■ Exercise prompt
Within the entries below, please retype exactly the lines starting with the line that has "info@pilawfirmr.com (180, 1667)" and going on through the line that has "Jean-Sébastien Rouy", but not the pictures.

■ Records
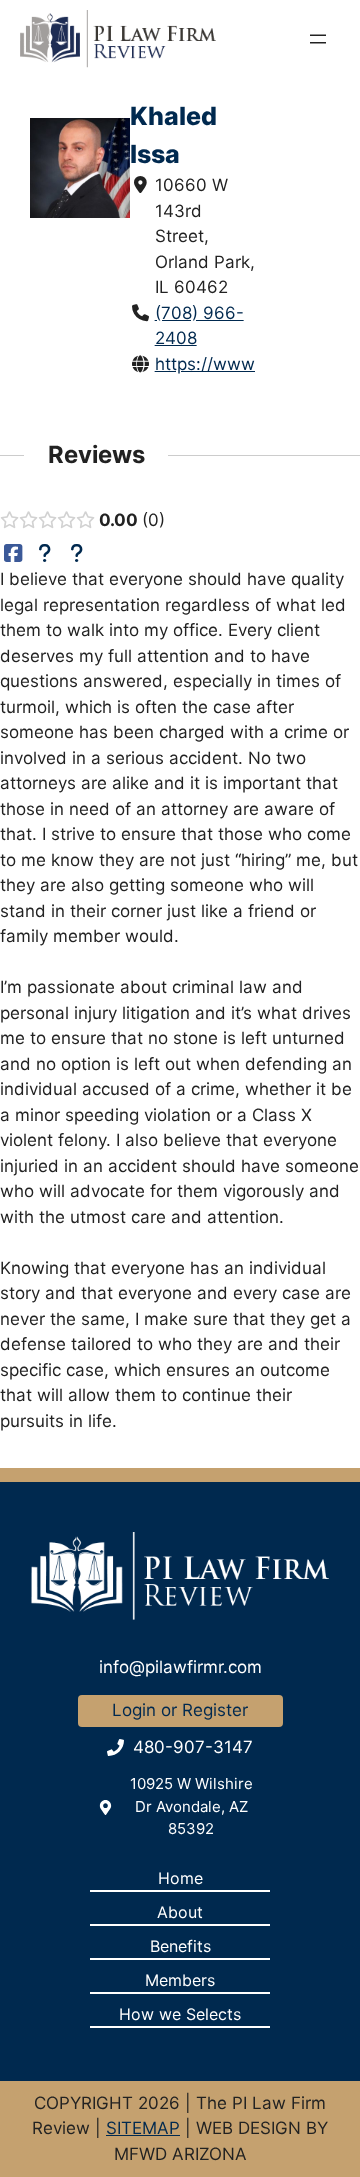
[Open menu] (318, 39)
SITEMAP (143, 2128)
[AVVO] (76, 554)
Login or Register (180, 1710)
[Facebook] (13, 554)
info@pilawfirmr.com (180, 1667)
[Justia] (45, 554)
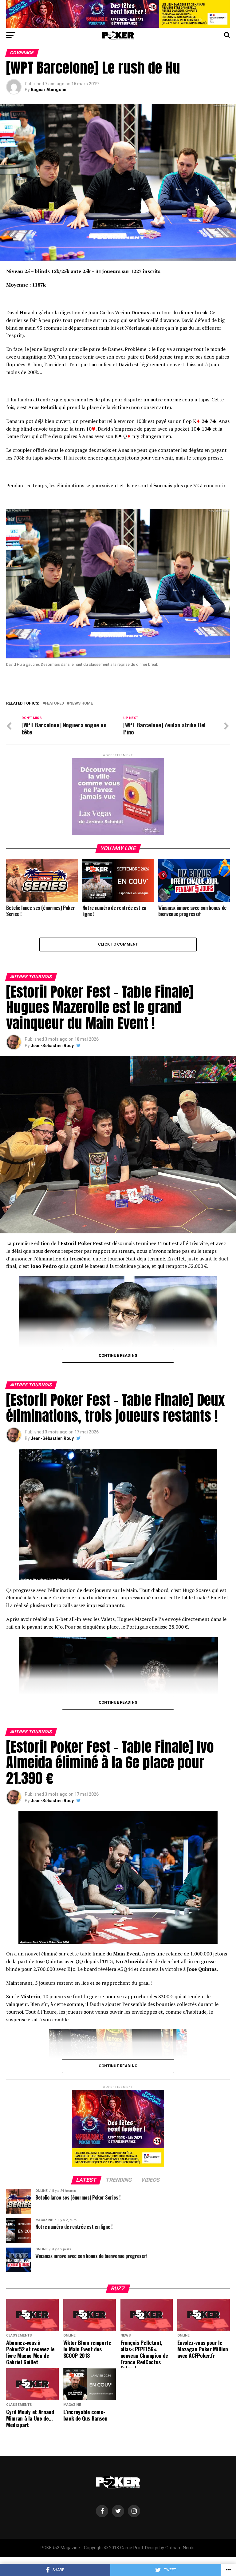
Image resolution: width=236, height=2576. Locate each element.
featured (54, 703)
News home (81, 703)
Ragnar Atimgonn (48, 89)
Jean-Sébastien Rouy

---

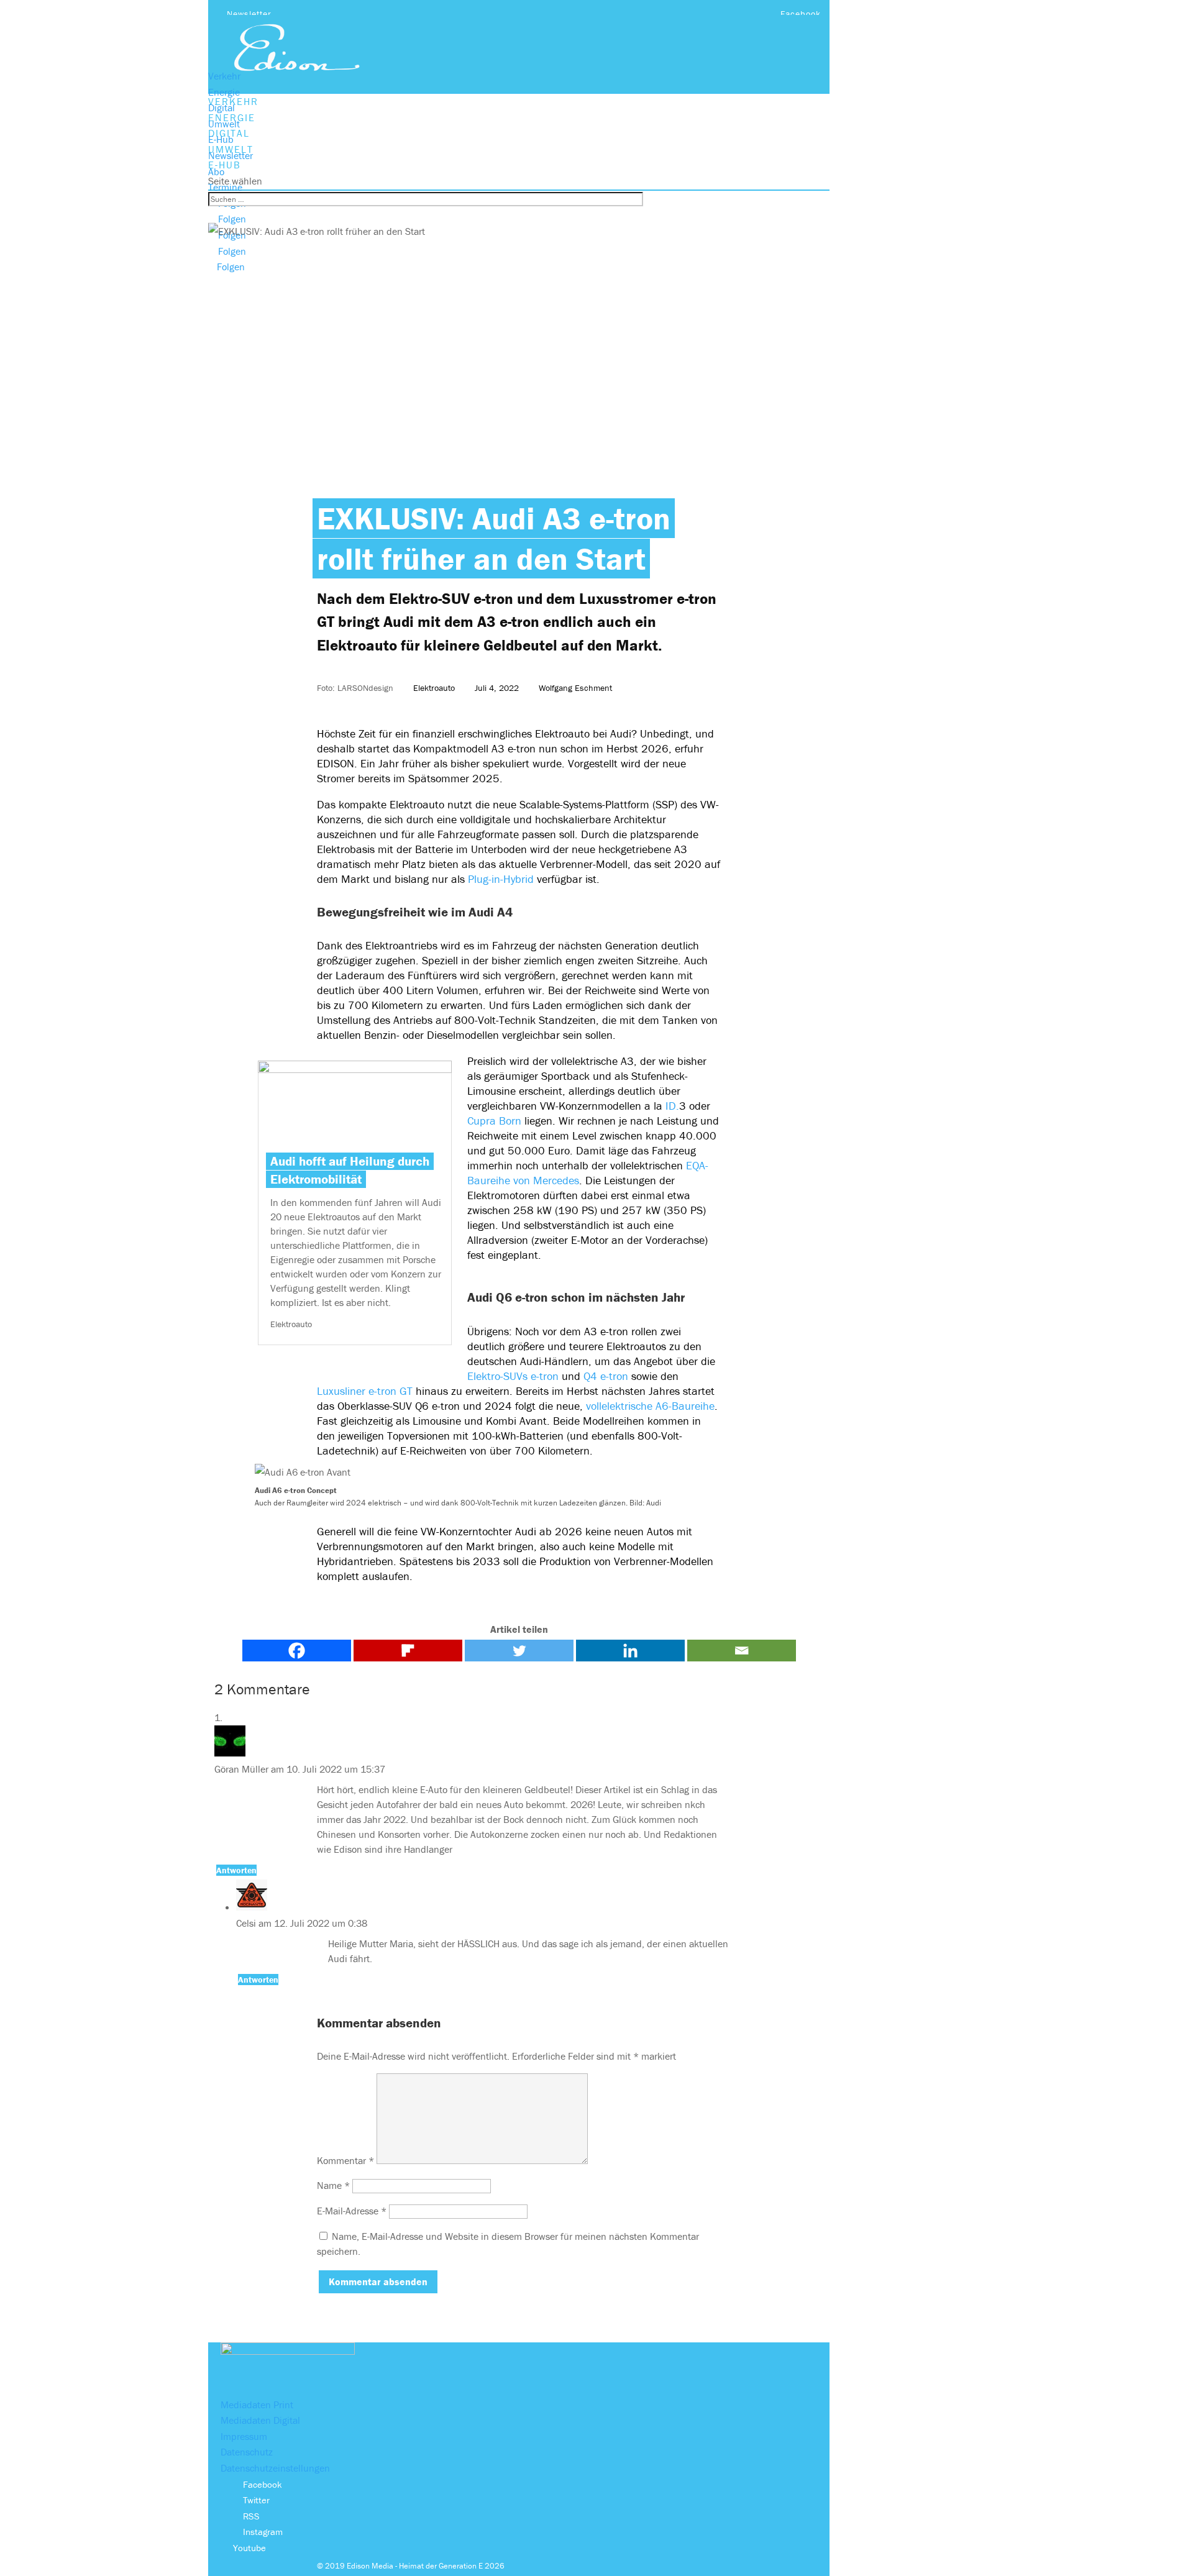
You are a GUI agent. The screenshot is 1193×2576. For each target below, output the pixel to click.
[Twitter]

■ Answer section
info@pilawfirmr.com (180, 1667)
[Justia] (45, 554)
Image resolution: width=236, height=2576. Locate each element.
featured (54, 703)
News home (81, 703)
Ragnar Atimgonn (48, 89)
Jean-Sébastien Rouy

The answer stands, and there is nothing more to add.